[INSTRUCTIONS TO FOLLOW]: From the line containing "Image resolution: width=282, height=2576." down to the last line of the material, return those lines verbatim and only those.

[DATA RECORDS]:
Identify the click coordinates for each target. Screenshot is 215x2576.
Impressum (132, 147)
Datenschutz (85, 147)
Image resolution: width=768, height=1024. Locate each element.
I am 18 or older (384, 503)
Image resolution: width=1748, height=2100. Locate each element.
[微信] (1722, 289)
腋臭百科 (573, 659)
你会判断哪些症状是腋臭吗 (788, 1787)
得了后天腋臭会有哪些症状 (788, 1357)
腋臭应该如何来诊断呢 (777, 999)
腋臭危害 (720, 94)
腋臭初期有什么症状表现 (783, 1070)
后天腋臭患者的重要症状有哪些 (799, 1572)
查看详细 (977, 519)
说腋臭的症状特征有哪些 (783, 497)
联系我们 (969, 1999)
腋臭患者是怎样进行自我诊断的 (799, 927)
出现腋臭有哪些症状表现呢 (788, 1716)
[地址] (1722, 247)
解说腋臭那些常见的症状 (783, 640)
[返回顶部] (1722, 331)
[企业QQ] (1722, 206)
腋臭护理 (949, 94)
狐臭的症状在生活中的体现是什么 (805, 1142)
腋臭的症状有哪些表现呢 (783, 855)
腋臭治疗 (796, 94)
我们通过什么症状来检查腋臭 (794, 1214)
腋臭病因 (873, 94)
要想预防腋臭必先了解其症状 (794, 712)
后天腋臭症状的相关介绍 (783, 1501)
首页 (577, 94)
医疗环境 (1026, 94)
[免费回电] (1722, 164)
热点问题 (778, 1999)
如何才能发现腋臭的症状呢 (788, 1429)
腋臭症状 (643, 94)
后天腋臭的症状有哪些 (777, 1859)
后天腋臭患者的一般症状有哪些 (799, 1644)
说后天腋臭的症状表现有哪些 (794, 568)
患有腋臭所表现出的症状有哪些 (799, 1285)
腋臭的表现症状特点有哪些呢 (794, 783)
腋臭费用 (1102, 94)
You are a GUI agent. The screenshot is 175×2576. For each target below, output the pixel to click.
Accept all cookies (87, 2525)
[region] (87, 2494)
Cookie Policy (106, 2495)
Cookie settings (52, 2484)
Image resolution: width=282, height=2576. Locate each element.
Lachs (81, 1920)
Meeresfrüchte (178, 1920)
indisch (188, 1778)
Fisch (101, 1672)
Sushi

[TASK ANSWER]:
Image resolution: width=282, height=2576. Locate each element.
Lachs (81, 1920)
Meeresfrüchte (178, 1920)
indisch (188, 1778)
Fisch (101, 1672)
Sushi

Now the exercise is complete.